A Prophet For Our Times: The Jeremiads Of David F. Wells, Gary L. W. Johnson.

At the beginning of the decade the name David F. Wells was vaguely familiar to me. I knew he taught theology at Gordon-Conwell and that he had edited a very good book on Reformed theology in America1 , but beyond that I knew little else. Then came the “Evangelical Megashift” article that appeared in the February 19, 1990, issue of Christianity Today. Wells’ analysis of the “new-model” evangelicals grabbed my attention. His response to the evangelical megashift, titled “Assaulted by Modernity,” as I was later to discover, served as an appropriate introduction for his later writings. In 1993, his No Place for Truth, or Whatever Happened to Evangelical Theology? fell like a bomb on the playground of evangelicalism. In more ways than one this book made a profound and lasting impression on me. I had become increasingly aware that, as Bob Dylan once said, “the times they are a changing,” and found myself ill at ease with much that was happening in the evangelical world.

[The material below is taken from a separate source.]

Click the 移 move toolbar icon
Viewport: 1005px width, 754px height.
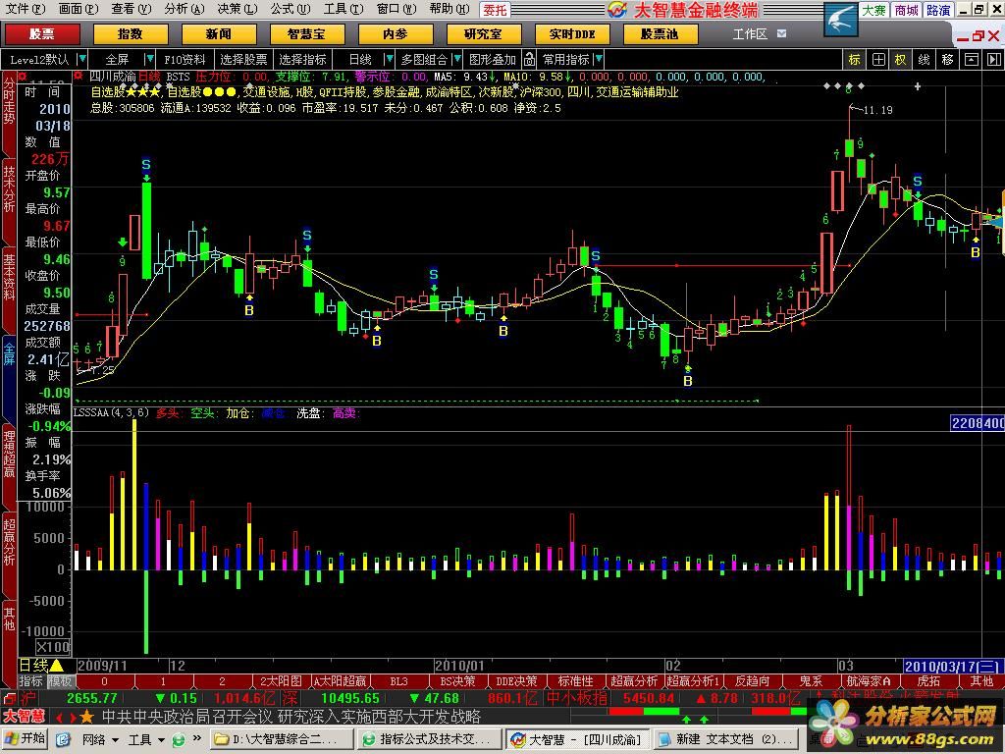tap(947, 59)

Wells was to me at this time what Interpreter was to Christian in Bunyan’s Pilgrim’s Progress. In 1994 Wells produced his equally impressive God in the Wasteland: The Reality of Truth in a World of Fading Dreams. This book picks up where No Place for Truth left off. Most recently he has written the third volume in the series, Losing Our Virtue: Why the Church Must Recover Its Moral Vision

(1998). Although these three books have met with critical acclaim (Time magazine, which rarely takes note of anything seriously theological, did so, calling it “a stinging indictment of evangelicalism’s theological corruption”), they have at the same time raised the ire of many who walk under the expansive evangelical banner. Christianity Today, the leading mouthpiece for the evangelical parade, gave a brief and not very flattering review of No Place for Truth.2 Christianity Today has completely ignored God in the Wasteland and, to date, has done the same with Losing Our Virtue. Why the cold shoulder? What has Wells written that would offend the good folks at Christianity 3 Today? In addition to his devastating critique of much of popular evangelicalism, Wells, like Nathan the prophet, points an accusing prophetic finger at Christianity Today as being one of the leading culprits in evangelicalism’s sad decline....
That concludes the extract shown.